Yes, I anticipated such a response & I can see that this completely avoids the problem (& I personally agree with you!) It's just that our therapists are not quite ready yet to 'cut the cord' of our old technique, so it leaves us trying to satisfy 2 masters!

So do you have no marks at all as an initial guide to get you near enough for Align to give sensible shifts?

Thank you very much for your feedback & I will certainly pass it on - perhaps we can use this new BH technique as the opportunity to go this way.
By marko_laaksomaa Finland flag
#683
Hi :)

I am working as a radiotherapist at the unit which still uses tattoos for all DIBH patients, from 6 clinacs one of those AlignRT is installed. We initially setup the patient at all the fractions with couch LAT at zero with two tattoos on the sternum to check the straightness and additionally check the indexed numerical value from the fixation device (which has taken at the CT) to meet the middle reference tattoo. At the first fraction we acquire couch values and acquire a gated FB setup surface after succeeded kV/kV imaging and couch shifts, in FB naturally. On the next day we setup the patient based on the tattoos as at the first fraction (straightness+middle point to indexed value) and after that press the automatic couch shift button in manipulator to shift the couch to previously acquired values. Then we do the positional corrections based on FB RTDs and perform the small couch shifts in LNG and LAT.  We keep the couch vertical in the acquired value, but do not allow the vertical to vary more than 3 mm from AlignRT FB surface vertical either.
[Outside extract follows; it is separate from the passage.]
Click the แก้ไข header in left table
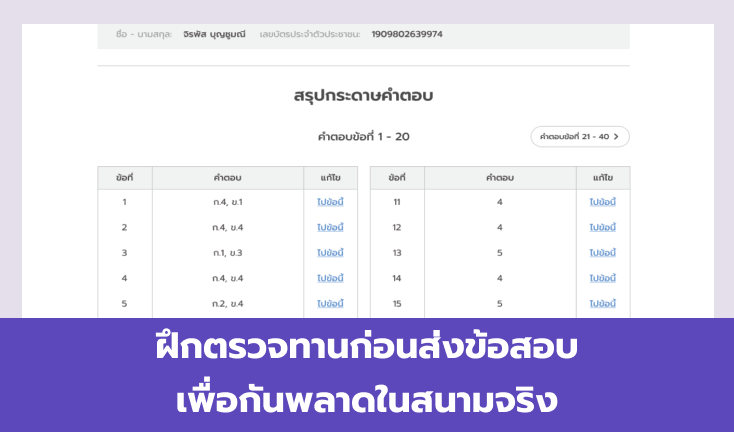coord(330,178)
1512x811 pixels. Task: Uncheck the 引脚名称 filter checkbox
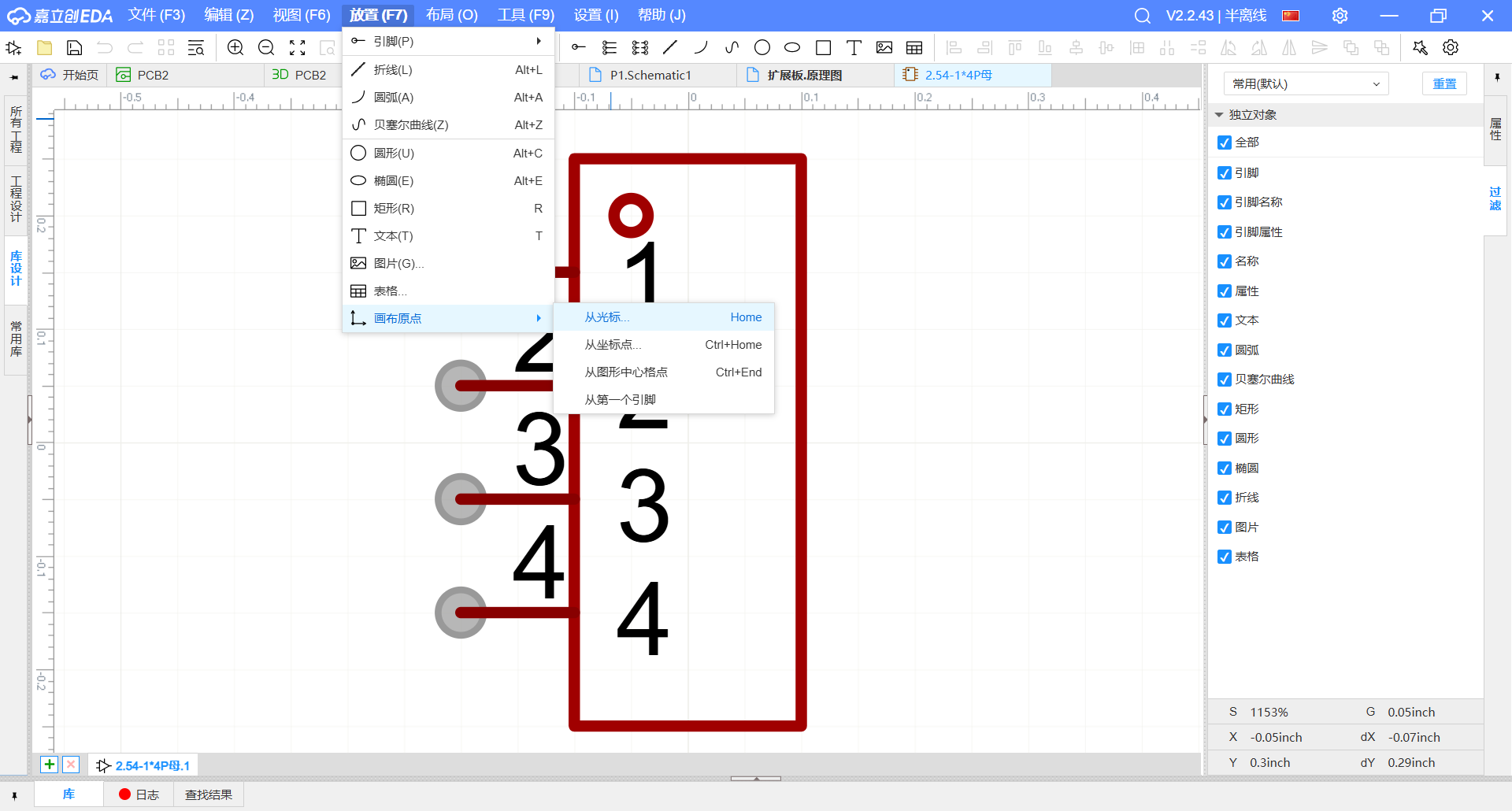pos(1225,202)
After FB setup with AlignRT we go to BH and usually patient position is inside 1 degree and thereby accepted in BH. Sometimes we have to correct the couch in LNG (or LAT) in BH so that patient falls into BH thresholds in that direction. This may weaker the accuracy between vertebra and sternum in LNG, because either patient targets a breath hold in LNG wrongly (which has been the common case with RPM) or our FB surface/patient vertebra is in wrong coordinates in that direction in comparison to BH surface. This is under investigation:). These small couch shift corrections in LNG has nothing to do with tangential image accuracy, if the RTDs finally goes to zero in BH. In BH we take treatment capture to see the position of the arm is correct. Based on my results here, I do not see any parts where tattoos could remarkably improve the accuracy in DIBH. This can be investigated such that we position the patient ignoring the tattoos for some test patients at some point...

The succeeded FB setup is very important, and obviously happens better with the aid of SGRT than with laser setup. After that very important is also that patient takes similar kind of breath holds. This does not happen in large population easily. It would be interesting to hear more about breath hold guidance workflows, CT workflows and the depth of DIBHs from the units where everything goes just like that in DIBH. Have anyone checked the daily variation (starting points) of the LNG and VRT bars from FB situation to BH, how much they really vary inter-fractionally. I suppose in the succeeded BH they should not vary a lot if FB setup is succeeded?

Regards Marko
By tracey_mosley
#682
Dave,

We currently use BH but not with Align RT.  At Sim, we mark our fiducial in FB and scan.  When we do the BH scan, we put the patient in BH and move the table back to the fiducial we marked in FB, and scan.  In the treatment room, set the patient up to the FB marks.  Put the patient in BH and move table out/in to get back on the tattoo/mark.  Let the patient breathe and do the shifts. You should now be at the proper shifts for BH.  We only use the BH sim scan for planning as well.

Not sure if this is what you were looking for!



Tracey Mosley
By paul_robertson
#684
Hi David,

We do the same process as described by Ellen at our AlignRT sites and have found it very smooth. There were concerns from treatment staff at first. We found dry runs and a phased elimination of tattoos very useful. The last to go was the Ant tattoo. We are tattoo-less for breast and chestwall patients now.